Manteniendo todo seguro con sistemas bactericidas UV
Las lámparas UV son verdaderamente poderosas. Ya sea que se trate de esterilizar equipos o de secar tinta en una prensa de alta velocidad, esa radiación de onda corta (generalmente alrededor de 254 nm) cumple la función de romper los enlaces moleculares presentes en los gérmenes y polímeros.
Pero aquí está el problema: esa misma energía no distingue entre un microbio y el ojo humano. Puede dañar la piel y las retinas en cuestión de segundos.
Protección y “interruptor de seguridad”
No basta con conectar estas lámparas y esperar lo mejor. Se necesitan interruptores de seguridad para evitar cualquier riesgo. Nuestros sistemas cuentan con interruptores de seguridad que cortan el suministro de energía tan pronto como se abre la puerta del gabinete. Sin demoras. Sin excepciones. Simplemente, se apaga la lámpara.

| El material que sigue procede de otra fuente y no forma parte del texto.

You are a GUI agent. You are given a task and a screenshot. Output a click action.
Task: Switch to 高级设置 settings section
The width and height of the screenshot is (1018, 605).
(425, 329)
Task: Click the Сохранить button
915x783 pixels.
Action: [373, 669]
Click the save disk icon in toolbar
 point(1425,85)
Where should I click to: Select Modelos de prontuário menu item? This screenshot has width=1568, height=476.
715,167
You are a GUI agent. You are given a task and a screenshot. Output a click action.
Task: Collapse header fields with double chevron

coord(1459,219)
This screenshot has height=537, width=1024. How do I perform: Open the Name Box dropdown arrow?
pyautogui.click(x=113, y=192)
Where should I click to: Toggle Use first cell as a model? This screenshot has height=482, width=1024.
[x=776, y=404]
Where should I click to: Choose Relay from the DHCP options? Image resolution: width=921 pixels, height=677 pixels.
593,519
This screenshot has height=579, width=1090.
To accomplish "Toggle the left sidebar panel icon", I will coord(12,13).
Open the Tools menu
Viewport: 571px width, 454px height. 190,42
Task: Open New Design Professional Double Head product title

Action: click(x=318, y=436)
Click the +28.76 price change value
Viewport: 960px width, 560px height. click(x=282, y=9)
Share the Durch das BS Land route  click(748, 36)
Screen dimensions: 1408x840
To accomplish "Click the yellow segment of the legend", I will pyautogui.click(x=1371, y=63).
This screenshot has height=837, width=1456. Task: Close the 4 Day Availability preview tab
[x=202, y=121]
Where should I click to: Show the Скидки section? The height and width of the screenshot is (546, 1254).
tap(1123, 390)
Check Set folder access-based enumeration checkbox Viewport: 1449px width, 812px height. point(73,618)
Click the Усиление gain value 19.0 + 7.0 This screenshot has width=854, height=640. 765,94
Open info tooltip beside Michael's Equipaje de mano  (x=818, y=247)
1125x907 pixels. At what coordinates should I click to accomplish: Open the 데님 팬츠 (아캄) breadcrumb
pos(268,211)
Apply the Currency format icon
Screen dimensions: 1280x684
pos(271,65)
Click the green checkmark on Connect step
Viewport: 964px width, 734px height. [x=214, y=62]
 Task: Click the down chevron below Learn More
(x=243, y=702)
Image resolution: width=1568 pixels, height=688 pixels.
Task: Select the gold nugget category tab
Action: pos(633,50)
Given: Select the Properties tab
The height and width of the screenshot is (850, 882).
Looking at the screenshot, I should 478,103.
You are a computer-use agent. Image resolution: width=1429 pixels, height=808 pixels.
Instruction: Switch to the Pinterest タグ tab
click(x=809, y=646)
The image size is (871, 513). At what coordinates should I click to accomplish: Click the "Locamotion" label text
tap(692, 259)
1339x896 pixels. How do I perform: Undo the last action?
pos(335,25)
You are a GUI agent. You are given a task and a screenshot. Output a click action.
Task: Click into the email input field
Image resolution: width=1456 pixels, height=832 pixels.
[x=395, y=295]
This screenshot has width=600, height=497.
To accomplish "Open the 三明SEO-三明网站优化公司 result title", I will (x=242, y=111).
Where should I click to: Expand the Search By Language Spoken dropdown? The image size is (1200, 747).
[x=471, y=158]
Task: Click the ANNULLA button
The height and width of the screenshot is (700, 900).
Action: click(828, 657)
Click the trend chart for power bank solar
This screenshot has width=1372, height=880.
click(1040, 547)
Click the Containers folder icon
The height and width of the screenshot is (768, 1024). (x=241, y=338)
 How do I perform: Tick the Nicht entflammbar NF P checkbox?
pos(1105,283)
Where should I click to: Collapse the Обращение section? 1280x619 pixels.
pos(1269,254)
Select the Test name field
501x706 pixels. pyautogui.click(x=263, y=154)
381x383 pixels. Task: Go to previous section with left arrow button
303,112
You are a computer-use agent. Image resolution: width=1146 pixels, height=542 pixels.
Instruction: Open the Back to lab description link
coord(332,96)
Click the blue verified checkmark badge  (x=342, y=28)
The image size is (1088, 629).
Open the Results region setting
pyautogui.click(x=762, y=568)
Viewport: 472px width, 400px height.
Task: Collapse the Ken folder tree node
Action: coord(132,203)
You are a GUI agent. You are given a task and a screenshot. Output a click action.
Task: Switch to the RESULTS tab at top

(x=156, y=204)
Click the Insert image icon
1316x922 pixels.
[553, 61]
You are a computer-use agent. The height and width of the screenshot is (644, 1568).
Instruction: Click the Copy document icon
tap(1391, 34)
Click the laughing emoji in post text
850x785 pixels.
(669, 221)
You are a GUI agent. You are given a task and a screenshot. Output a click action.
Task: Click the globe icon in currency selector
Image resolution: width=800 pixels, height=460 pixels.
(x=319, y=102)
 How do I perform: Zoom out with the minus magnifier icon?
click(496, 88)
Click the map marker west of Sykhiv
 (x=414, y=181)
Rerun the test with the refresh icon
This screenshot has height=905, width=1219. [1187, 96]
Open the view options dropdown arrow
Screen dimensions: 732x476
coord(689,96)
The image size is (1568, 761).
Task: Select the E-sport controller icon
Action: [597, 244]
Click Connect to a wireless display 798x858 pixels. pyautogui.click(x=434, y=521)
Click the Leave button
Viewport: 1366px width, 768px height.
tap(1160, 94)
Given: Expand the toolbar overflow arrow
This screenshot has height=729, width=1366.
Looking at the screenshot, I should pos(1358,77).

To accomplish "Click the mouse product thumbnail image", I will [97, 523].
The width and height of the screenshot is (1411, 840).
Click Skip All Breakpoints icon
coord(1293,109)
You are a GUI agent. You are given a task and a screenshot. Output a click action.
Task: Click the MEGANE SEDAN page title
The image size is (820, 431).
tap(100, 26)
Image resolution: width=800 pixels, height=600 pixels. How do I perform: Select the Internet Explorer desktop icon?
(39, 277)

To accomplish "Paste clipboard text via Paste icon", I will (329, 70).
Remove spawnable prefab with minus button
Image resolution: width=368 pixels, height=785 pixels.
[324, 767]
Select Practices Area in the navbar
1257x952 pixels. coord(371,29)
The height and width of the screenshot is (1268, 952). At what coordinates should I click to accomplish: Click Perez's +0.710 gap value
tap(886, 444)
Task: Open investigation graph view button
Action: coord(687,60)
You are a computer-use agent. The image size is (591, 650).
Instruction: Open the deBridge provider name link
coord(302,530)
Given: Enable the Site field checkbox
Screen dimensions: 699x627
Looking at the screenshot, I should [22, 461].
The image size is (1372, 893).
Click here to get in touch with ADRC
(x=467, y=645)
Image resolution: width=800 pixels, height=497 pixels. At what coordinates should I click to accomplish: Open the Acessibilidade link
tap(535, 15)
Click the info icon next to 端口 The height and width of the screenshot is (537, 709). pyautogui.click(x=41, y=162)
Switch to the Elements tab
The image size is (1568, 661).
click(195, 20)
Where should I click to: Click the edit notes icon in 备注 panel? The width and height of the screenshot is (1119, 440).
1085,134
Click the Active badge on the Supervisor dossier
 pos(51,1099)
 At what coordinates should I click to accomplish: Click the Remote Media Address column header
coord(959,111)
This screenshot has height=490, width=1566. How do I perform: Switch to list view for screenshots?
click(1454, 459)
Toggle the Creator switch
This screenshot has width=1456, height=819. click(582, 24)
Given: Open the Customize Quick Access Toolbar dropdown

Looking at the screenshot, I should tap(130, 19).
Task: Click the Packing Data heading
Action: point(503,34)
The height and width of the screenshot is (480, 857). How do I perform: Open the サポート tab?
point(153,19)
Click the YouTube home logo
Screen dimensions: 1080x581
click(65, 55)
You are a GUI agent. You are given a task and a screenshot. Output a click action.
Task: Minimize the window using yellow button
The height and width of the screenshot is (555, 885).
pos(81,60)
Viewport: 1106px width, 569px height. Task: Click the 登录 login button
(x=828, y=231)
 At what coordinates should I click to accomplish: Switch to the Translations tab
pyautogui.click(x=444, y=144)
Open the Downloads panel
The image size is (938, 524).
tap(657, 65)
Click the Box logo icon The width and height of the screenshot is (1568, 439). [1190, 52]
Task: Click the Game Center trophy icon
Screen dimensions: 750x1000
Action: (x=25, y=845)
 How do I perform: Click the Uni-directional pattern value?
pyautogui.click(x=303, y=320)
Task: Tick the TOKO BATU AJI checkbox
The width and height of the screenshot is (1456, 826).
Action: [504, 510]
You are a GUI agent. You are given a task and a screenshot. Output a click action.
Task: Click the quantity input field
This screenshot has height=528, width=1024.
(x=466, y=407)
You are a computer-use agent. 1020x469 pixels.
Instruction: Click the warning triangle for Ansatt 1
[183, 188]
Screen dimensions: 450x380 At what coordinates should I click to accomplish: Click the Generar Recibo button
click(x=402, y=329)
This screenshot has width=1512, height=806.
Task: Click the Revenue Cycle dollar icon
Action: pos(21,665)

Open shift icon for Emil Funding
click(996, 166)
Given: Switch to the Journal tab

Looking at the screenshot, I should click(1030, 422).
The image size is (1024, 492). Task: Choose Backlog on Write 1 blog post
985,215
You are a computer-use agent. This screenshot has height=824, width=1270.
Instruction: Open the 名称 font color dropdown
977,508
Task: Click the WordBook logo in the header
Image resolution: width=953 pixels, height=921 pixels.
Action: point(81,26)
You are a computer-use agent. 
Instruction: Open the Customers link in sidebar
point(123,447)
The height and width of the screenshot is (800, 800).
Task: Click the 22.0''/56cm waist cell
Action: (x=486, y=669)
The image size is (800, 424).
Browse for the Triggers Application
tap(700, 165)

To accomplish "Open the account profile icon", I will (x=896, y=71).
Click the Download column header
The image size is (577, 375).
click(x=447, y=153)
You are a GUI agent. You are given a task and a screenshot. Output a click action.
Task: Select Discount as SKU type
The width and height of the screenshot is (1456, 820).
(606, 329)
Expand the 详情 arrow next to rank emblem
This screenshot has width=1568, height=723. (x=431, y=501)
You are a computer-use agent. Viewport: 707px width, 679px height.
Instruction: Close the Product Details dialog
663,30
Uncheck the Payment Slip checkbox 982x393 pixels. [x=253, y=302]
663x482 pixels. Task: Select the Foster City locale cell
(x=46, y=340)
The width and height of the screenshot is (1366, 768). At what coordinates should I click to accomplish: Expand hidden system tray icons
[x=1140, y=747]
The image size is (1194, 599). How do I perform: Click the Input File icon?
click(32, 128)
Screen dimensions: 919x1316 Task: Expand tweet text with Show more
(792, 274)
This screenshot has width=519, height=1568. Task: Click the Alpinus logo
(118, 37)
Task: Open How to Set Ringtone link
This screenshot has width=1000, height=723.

En cuanto al recipiente en el que se encuentra la lámpara, el aluminio o el acero inoxidable son las mejores opciones para mantener los rayos UV encerrados dentro. Si utiliza protectores de acrílico, asegúrese de que sean resistentes a los rayos UV. El plástico común se vuelve amarillo y se agrieta bajo la presión, lo cual puede causar fugas peligrosas en su área de trabajo.
Calor y energía
Las lámparas de alta potencia se calientan mucho. Si sus ventiladores de refrigeración dejan de funcionar o si alguien bloquea el flujo de aire, el revestimiento de cuarzo comienza a sufrir daños. Como resultado, la vida útil de la lámpara disminuye drásticamente. Siempre recomiendo vigilar atentamente la temperatura de la lámpara. Si se sobrecalienta, eso acelera su deterioro.
También hay que tener en cuenta el cableado. Es necesario que el balastro esté correctamente conectado. Si la tensión o la corriente no son las adecuadas, la lámpara podría no funcionar correctamente o incluso quemarse por completo. Utilizamos conectores de calidad industrial para evitar problemas relacionados con arcos eléctricos durante el funcionamiento de alta frecuencia.
Mantenimiento (la parte que no se puede ignorar)
Aquí está la parte complicada: las lámparas UV pueden engañarnos. Una lámpara puede seguir emitiendo luz azul brillante, pero en realidad solo puede emitir el 60% de la energía UV que debería. Es necesario registrar las horas de uso de la lámpara; de lo contrario, solo se puede estar haciendo conjeturas.
Cuando llegue el momento de reemplazar las lámparas, no tome atajos. Use gafas y guantes protectores contra los rayos UV. Incluso unos pocos segundos de exposición directa pueden causar quemaduras severas en la piel. Hemos diseñado nuestros sistemas para permitir un reemplazo rápido, así que sus técnicos pueden realizar el trabajo y salir de la zona de radiación lo más rápido posible.